Oprócz zapewnienia dostępu do najnowszych technologii, korzystanie z bezpiecznego hostingu WordPress może również pomóc w automatycznym złagodzeniu wielu innych potencjalnych luk w zabezpieczeniach dzięki:

  • Zaporze sieciowych aplikacji (firewall)
  • Automatycznym zarządzaniu bezpieczeństwa WordPress
  • Silnych hasłach i dodatkowemu uwierzytelnianiu
  • Automatycznych kopiach bezpieczeństwa

Wniosek: Korzystanie z bezpiecznego hostingu i najnowszych technologii, takich jak PHP 7.3, pomaga dodatkowo zapewnić bezpieczeństwo witryny WordPress.

Kto jest odpowiedzialny za zapewnienie bezpieczeństwa WordPress?
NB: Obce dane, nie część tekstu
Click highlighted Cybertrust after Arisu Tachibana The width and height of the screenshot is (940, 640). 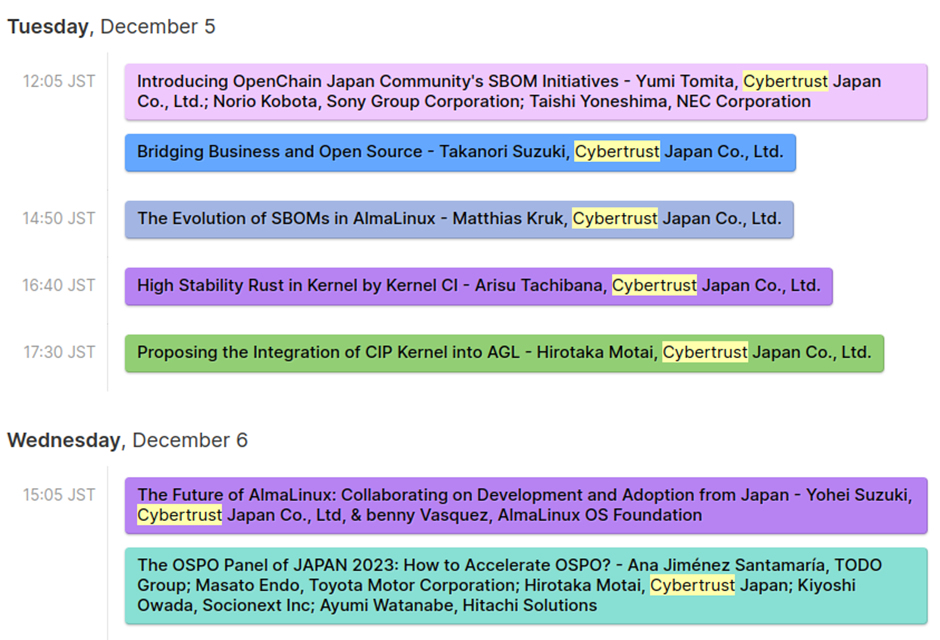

Teraz możesz się zastanawiać, kto jest odpowiedzialny za zwalczanie wszystkich powyższych problemów?

Oficjalnie odpowiedzialność ta spoczywa na Zespole ds. Bezpieczeństwa WordPress (aczkolwiek indywidualni współpracownicy i programiści z całego świata również odgrywają ogromną rolę w zapewnieniu bezpieczeństwa WordPress).

Zespół bezpieczeństwa WordPress to „50 ekspertów, w tym wiodący programiści i badacze bezpieczeństwa”. Około połowa z tych ekspertów pracuje w Automattic. Inni pracują nad bezpieczeństwem sieci. Zespół konsultuje się również z badaczami bezpieczeństwa i firmami hostingowymi.

Czy WordPress jest bezpieczny, jeśli przestrzegasz najlepszych praktyk?

Jeżeli spojrzysz na wszystkie powyższe dane i fakty, zobaczysz ogólny trend.

Chociaż żaden system zarządzania treścią nie jest w 100% bezpieczny, WordPress ma wysokiej jakości poziom bezpieczeństwa, a większość włamań jest bezpośrednim efektem właścicieli stron, którzy nie przestrzegają podstawowych najlepszych praktyk bezpieczeństwa.

Jeśli robisz rzeczy takie jak …

  • Aktualizujesz swojego WordPress’a, wtyczki i motywy.
  • Mądrze wybierasz wtyczki i motywy (od renomowanych programistów)
  • Jeśli masz wybór między FTP a SFTP, zawsze używasz SFTP.
  • Używasz silnych haseł do WordPress, a także do swojego konta hostingowego i SFTP (i uwierzytelniania dwu-poziomowe, jeśli jest dostępne).
  • Nie używasz „admin” dla swojej nazwy użytkownika.
  • Chronisz swój komputer przed wirusami.
  • Używasz certyfikatu TLS (HTTPS), aby cała komunikacja z witryną WordPress (np. Logowanie do pulpitu nawigacyjnego) była szyfrowana. Serwer.io zapewnia bezpłatne certyfikaty HTTPS!
  • Używasz kluczy SSH. Zapewnia to bezpieczniejszy sposób logowania do serwera i eliminuje potrzebę hasła.
  • Masz hosting z bezpiecznym środowiskiem i korzystasz z najnowszych technologii, takich jak PHP 7+.

… to WordPress jest bezpieczny, a Twoja strona powinna pozostać wolna od hacków zarówno teraz, jak i w przyszłości. Jeśli jesteś klientem Serwer.io, nie musisz się również martwić.